Your goal | Go through the entries below and write each one out exactly.

Dataset extract |
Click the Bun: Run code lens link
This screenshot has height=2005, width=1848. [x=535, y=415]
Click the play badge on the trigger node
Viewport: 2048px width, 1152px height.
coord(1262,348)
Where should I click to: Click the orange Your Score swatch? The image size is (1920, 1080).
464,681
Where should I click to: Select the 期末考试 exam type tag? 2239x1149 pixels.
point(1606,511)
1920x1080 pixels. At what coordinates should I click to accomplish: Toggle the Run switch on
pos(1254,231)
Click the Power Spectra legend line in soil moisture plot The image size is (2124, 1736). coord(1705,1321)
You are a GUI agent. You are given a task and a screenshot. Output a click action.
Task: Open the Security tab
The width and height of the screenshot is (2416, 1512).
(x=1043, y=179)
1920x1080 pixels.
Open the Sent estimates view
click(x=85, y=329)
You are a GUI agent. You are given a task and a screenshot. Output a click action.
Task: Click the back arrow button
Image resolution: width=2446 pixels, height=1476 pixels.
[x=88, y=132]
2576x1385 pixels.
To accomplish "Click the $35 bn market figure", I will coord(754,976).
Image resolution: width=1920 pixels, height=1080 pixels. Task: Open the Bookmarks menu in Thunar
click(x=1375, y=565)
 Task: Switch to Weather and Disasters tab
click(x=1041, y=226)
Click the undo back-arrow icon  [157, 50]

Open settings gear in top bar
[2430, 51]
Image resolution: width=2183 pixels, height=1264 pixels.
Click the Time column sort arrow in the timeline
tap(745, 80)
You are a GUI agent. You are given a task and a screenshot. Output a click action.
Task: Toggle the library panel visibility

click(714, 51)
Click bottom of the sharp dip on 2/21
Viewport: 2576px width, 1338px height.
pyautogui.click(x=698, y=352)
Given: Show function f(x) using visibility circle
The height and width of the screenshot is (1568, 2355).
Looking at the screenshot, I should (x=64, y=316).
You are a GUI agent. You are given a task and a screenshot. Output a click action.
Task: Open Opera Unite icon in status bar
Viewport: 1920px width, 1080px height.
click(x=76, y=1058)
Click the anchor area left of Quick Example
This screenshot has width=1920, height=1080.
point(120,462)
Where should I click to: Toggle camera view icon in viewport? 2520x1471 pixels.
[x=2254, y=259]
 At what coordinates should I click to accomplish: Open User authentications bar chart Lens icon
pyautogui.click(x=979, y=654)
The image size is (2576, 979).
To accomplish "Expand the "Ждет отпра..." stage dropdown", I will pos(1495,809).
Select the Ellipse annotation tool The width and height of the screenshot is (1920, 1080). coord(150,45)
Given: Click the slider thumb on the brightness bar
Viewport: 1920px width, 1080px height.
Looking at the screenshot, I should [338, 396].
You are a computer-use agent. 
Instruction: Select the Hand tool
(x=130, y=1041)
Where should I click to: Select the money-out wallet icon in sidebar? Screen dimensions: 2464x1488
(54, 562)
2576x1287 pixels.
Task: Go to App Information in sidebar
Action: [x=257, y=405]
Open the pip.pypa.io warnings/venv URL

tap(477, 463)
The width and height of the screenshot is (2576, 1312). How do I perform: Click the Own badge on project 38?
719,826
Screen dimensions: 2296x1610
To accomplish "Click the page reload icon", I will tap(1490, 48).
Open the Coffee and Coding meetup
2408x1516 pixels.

Solution |
Click the Bun: Run code lens link
This screenshot has height=2005, width=1848. [x=535, y=415]
Click the play badge on the trigger node
Viewport: 2048px width, 1152px height.
coord(1262,348)
Where should I click to: Click the orange Your Score swatch? The image size is (1920, 1080).
464,681
Where should I click to: Select the 期末考试 exam type tag? 2239x1149 pixels.
point(1606,511)
1920x1080 pixels. At what coordinates should I click to accomplish: Toggle the Run switch on
pos(1254,231)
Click the Power Spectra legend line in soil moisture plot The image size is (2124, 1736). coord(1705,1321)
You are a GUI agent. You are given a task and a screenshot. Output a click action.
Task: Open the Security tab
The width and height of the screenshot is (2416, 1512).
(x=1043, y=179)
1920x1080 pixels.
Open the Sent estimates view
click(x=85, y=329)
You are a GUI agent. You are given a task and a screenshot. Output a click action.
Task: Click the back arrow button
Image resolution: width=2446 pixels, height=1476 pixels.
[x=88, y=132]
2576x1385 pixels.
To accomplish "Click the $35 bn market figure", I will coord(754,976).
Image resolution: width=1920 pixels, height=1080 pixels. Task: Open the Bookmarks menu in Thunar
click(x=1375, y=565)
 Task: Switch to Weather and Disasters tab
click(x=1041, y=226)
Click the undo back-arrow icon  [157, 50]

Open settings gear in top bar
[2430, 51]
Image resolution: width=2183 pixels, height=1264 pixels.
Click the Time column sort arrow in the timeline
tap(745, 80)
You are a GUI agent. You are given a task and a screenshot. Output a click action.
Task: Toggle the library panel visibility

click(714, 51)
Click bottom of the sharp dip on 2/21
Viewport: 2576px width, 1338px height.
pyautogui.click(x=698, y=352)
Given: Show function f(x) using visibility circle
The height and width of the screenshot is (1568, 2355).
Looking at the screenshot, I should (x=64, y=316).
You are a GUI agent. You are given a task and a screenshot. Output a click action.
Task: Open Opera Unite icon in status bar
Viewport: 1920px width, 1080px height.
click(x=76, y=1058)
Click the anchor area left of Quick Example
This screenshot has width=1920, height=1080.
point(120,462)
Where should I click to: Toggle camera view icon in viewport? 2520x1471 pixels.
[x=2254, y=259]
 At what coordinates should I click to accomplish: Open User authentications bar chart Lens icon
pyautogui.click(x=979, y=654)
The image size is (2576, 979).
To accomplish "Expand the "Ждет отпра..." stage dropdown", I will pos(1495,809).
Select the Ellipse annotation tool The width and height of the screenshot is (1920, 1080). coord(150,45)
Given: Click the slider thumb on the brightness bar
Viewport: 1920px width, 1080px height.
Looking at the screenshot, I should [338, 396].
You are a computer-use agent. 
Instruction: Select the Hand tool
(x=130, y=1041)
Where should I click to: Select the money-out wallet icon in sidebar? Screen dimensions: 2464x1488
(54, 562)
2576x1287 pixels.
Task: Go to App Information in sidebar
Action: [x=257, y=405]
Open the pip.pypa.io warnings/venv URL

tap(477, 463)
The width and height of the screenshot is (2576, 1312). How do I perform: Click the Own badge on project 38?
719,826
Screen dimensions: 2296x1610
To accomplish "Click the page reload icon", I will tap(1490, 48).
Open the Coffee and Coding meetup
2408x1516 pixels.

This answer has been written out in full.